Anu menjadi determinan kedua terjadinya konflik dimuka bumi. Anu berasal dari ketidakmampuan manusia untuk menggiring memori otaknya mengingat sesuatu sehingga otak tidak bisa memerintahkan mulut untuk mengucapkan sesuatu yang dimaksud. Lantas otak berinisiatif untuk memuncukan sebuah kosakata tertentu yang maksudnya masih belum jelaa, sehingga perlu penjelasan kalimat setelahnya. Contonya begini “anu, itu loh, yang bodynya yahud itu” atau “bapak anu, yang suka daun muda itu loh”. Namun semenjak aliran strukturalis terdesak oleh postrukturalis, maka makna anu tidak lagi sebagaimana awalnya. Anu bisa bermakna macam-macam sehingga membuat manusia tak tahan jika harus menahan hasrat konfliknya. Contohnya lagi seperti ini “seorang polisi memegang-megang anu anak gadisnya sehingga ia marah” atau begini “anunya terserang penyakit ganas seba ia suka menganu-anu wanita yang tidak jelas”. Jelas disini anu telah menjadi suatu kosakata yang sensitif. Akibat anak gadisnya di anu oleh seorang pemuda lain desa, maka konflik antar desa bisa terjadi.

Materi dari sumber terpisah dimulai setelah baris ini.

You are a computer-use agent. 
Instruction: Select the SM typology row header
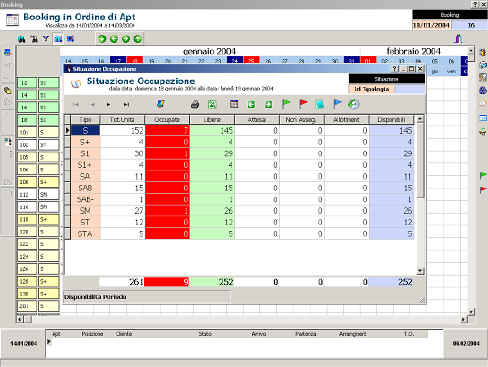tap(85, 211)
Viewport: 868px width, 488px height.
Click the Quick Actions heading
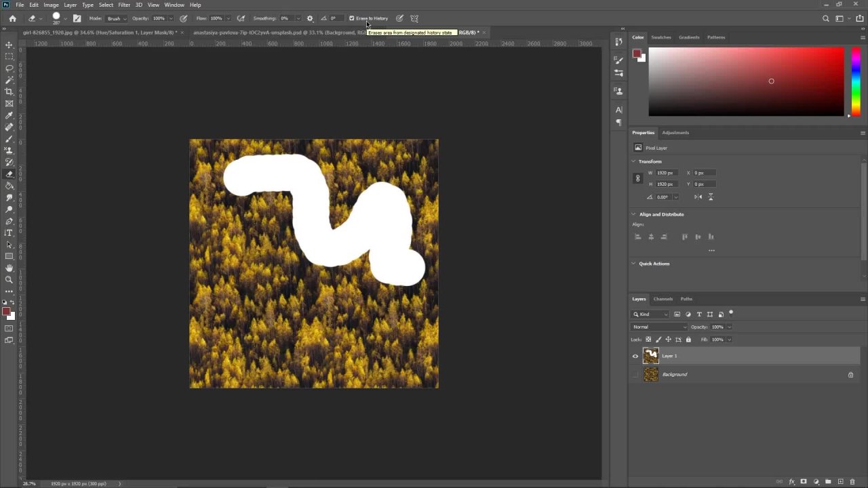click(x=654, y=263)
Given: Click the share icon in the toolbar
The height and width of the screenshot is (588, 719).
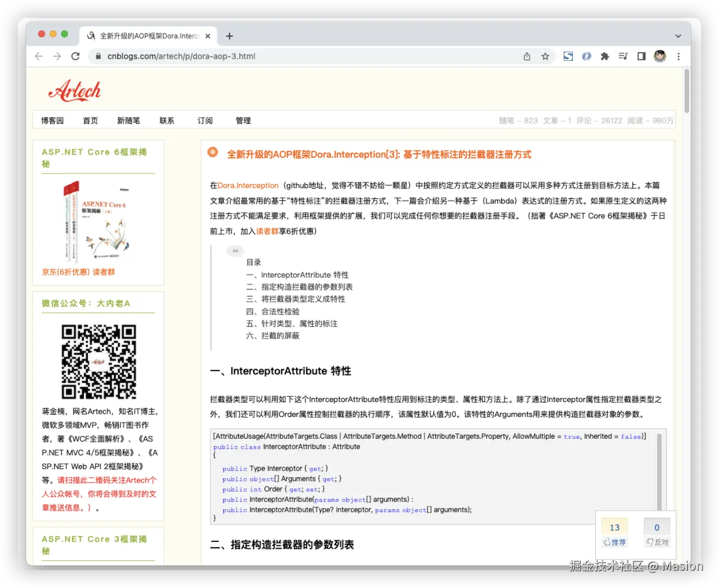Looking at the screenshot, I should [x=527, y=56].
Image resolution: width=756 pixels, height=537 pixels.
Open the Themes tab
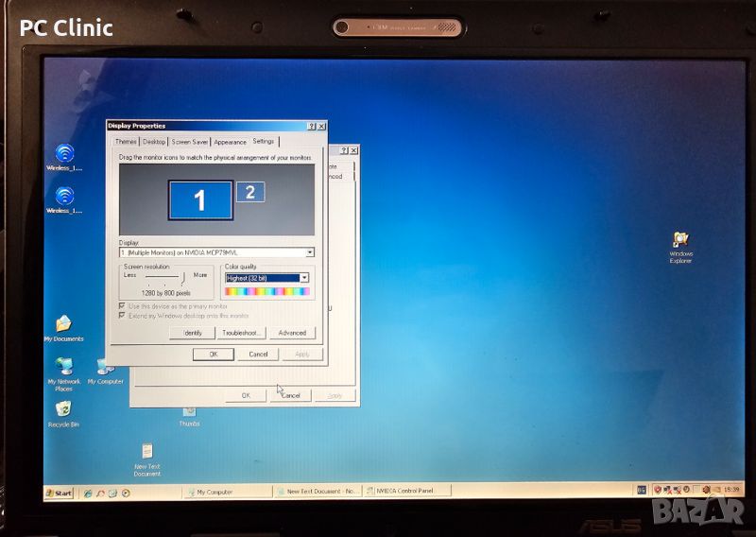[126, 142]
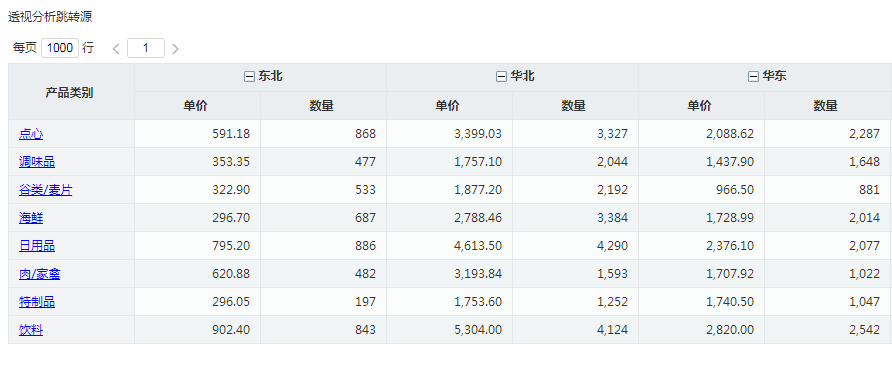Click the 产品类别 column header
The height and width of the screenshot is (379, 892).
[x=71, y=92]
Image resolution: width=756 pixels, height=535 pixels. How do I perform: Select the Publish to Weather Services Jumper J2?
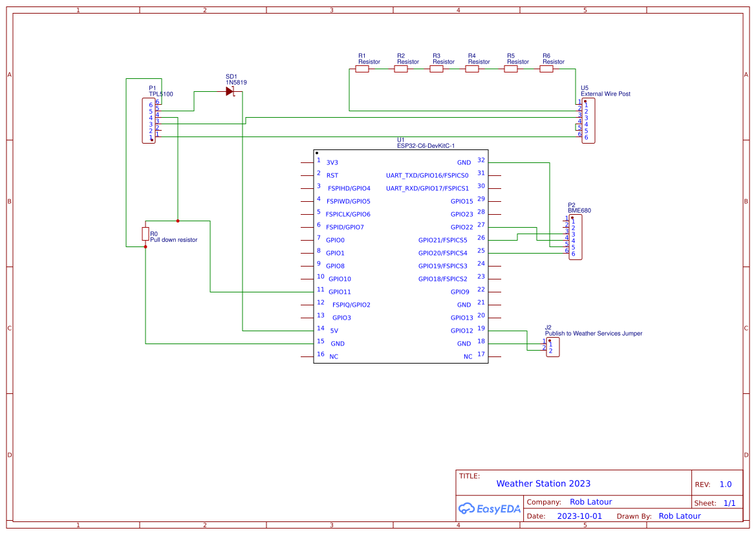click(553, 347)
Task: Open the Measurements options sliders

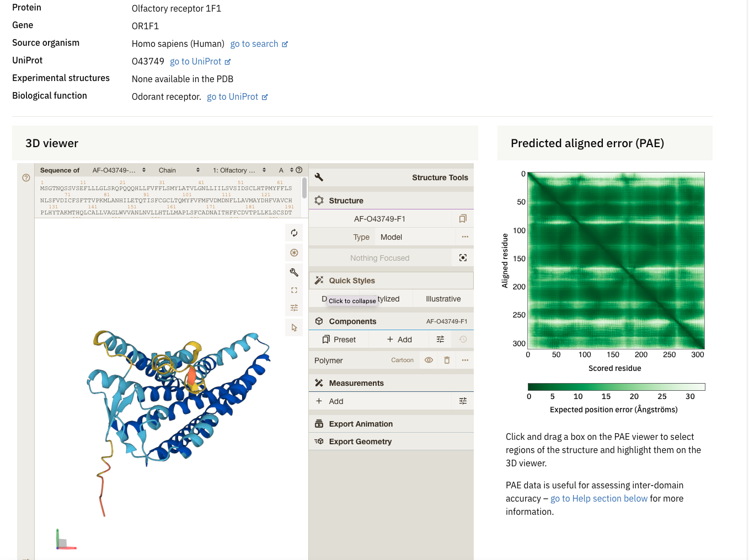Action: click(x=463, y=401)
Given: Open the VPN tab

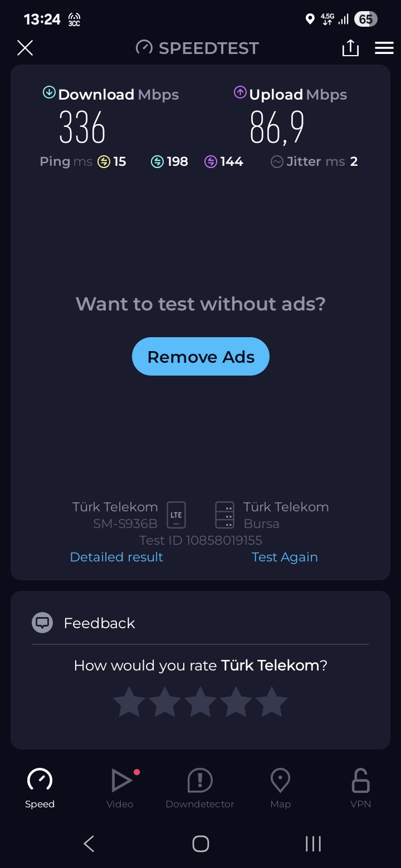Looking at the screenshot, I should (360, 788).
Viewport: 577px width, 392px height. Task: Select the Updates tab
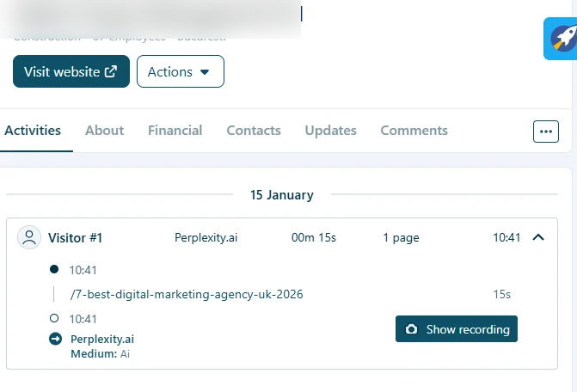[x=330, y=131]
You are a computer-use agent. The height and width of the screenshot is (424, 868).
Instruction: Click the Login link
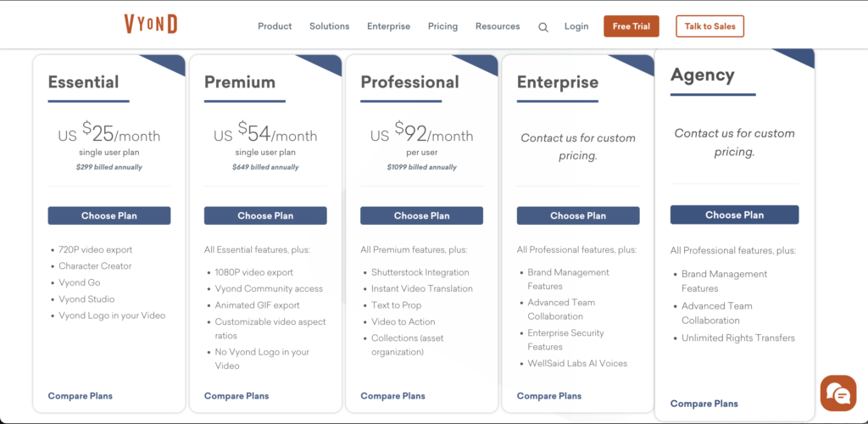click(x=576, y=26)
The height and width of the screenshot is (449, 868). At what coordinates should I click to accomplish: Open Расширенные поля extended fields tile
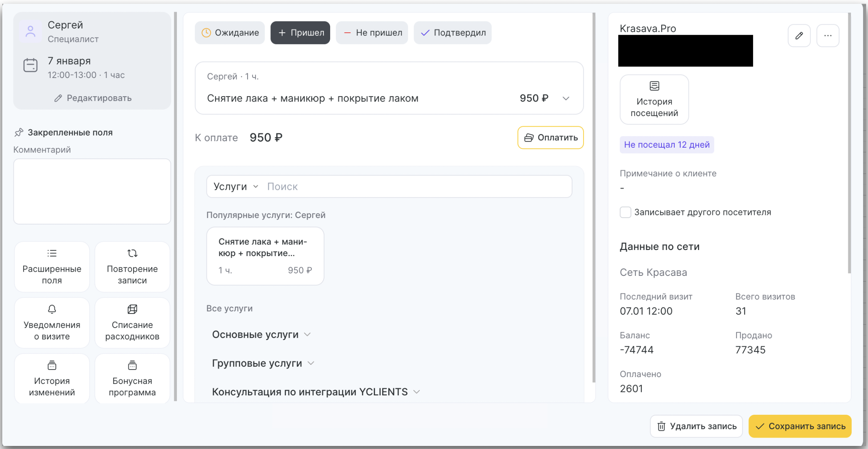point(52,267)
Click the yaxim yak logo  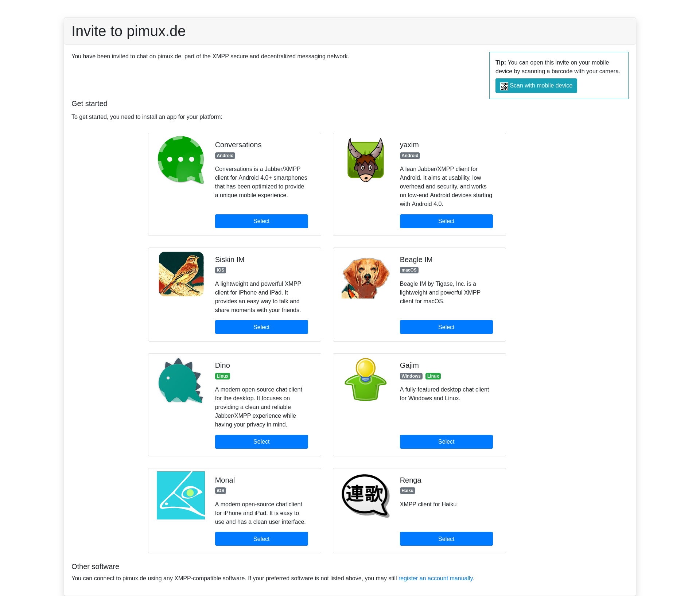tap(365, 160)
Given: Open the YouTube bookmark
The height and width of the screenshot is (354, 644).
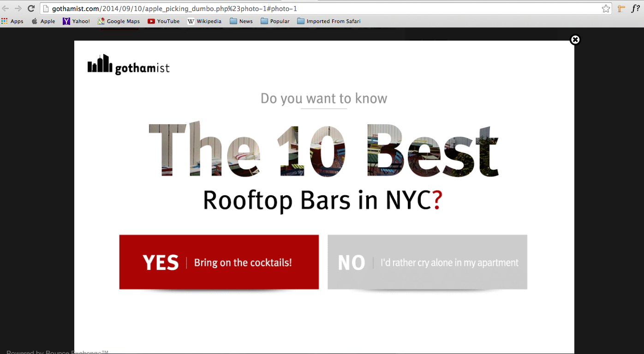Looking at the screenshot, I should pyautogui.click(x=164, y=21).
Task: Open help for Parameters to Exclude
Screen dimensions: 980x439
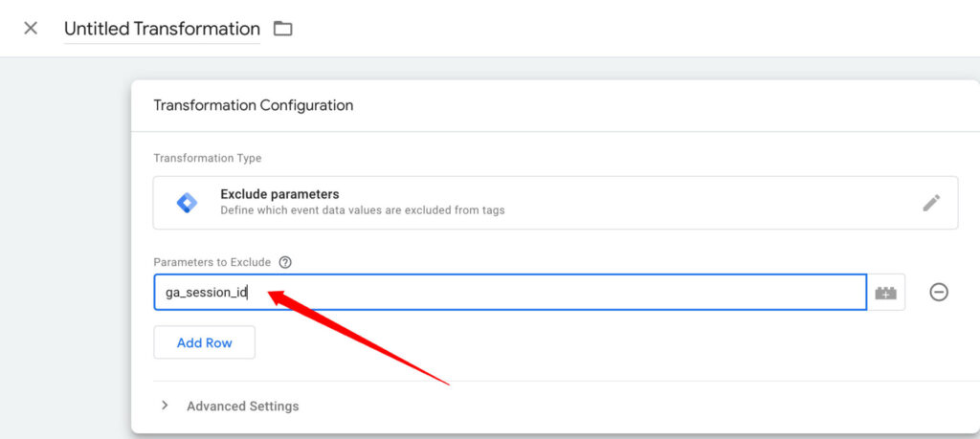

Namun hal itu tentu saja setelah berkembangnya aliran postrukturalis yang dengan seenaknya memaknai segala macam kata dengan segala mcam makna yang mengikuti udelnya sendiri.

Asu

Asu adalah sebuah nama yang diberikan oleh dewa perbinatangan untuk seekor binatang yang memiliki perut kecil dan kencing dengan mengangkat satu kaki belakangnya. Awalnya bernama au, sebab nenek moyang asu seringkali berteriak ditengah malam menyenandungkan lagu malam berjudul au. Namun manusia tidak puas dengan penamaan itu. Menurut manusia, yang disenandungkan itu bukan au tapi asu. Konon karena otot-otot tulang rahangnya kuat sebagaimana binatang yang lain, maka pita suaranya menjadi kaku dan tidak elastis. Dampaknya adalah tidak bisa mengucapkan berbagai macam huruf layaknya manusia. Manusia menganalogkan hal tersebut dengan bayi-bayi mereka yang masih belajar berbicara. Bayi-bayi tersebut pada awalnya memang tidak bisa mengucapkan huruf konsonan, sehingga apapun kata yang ingin diucapkan, yang terdengar hanyalah huruf vokal saja. Tentu saja asu juga mengikuti pola ini, mereka ingin mengucapkan “aku asu”, yang terdengar adalah “au au”. Bahkan seringkali hanya u u, u saja yang terdengar dengan akhiran agak tersedak akibat nafas yang terbatas, menjadi uk, uk. Manusia menirunya dengan guk, guk, padahal tiruan ini benar-benar salah total.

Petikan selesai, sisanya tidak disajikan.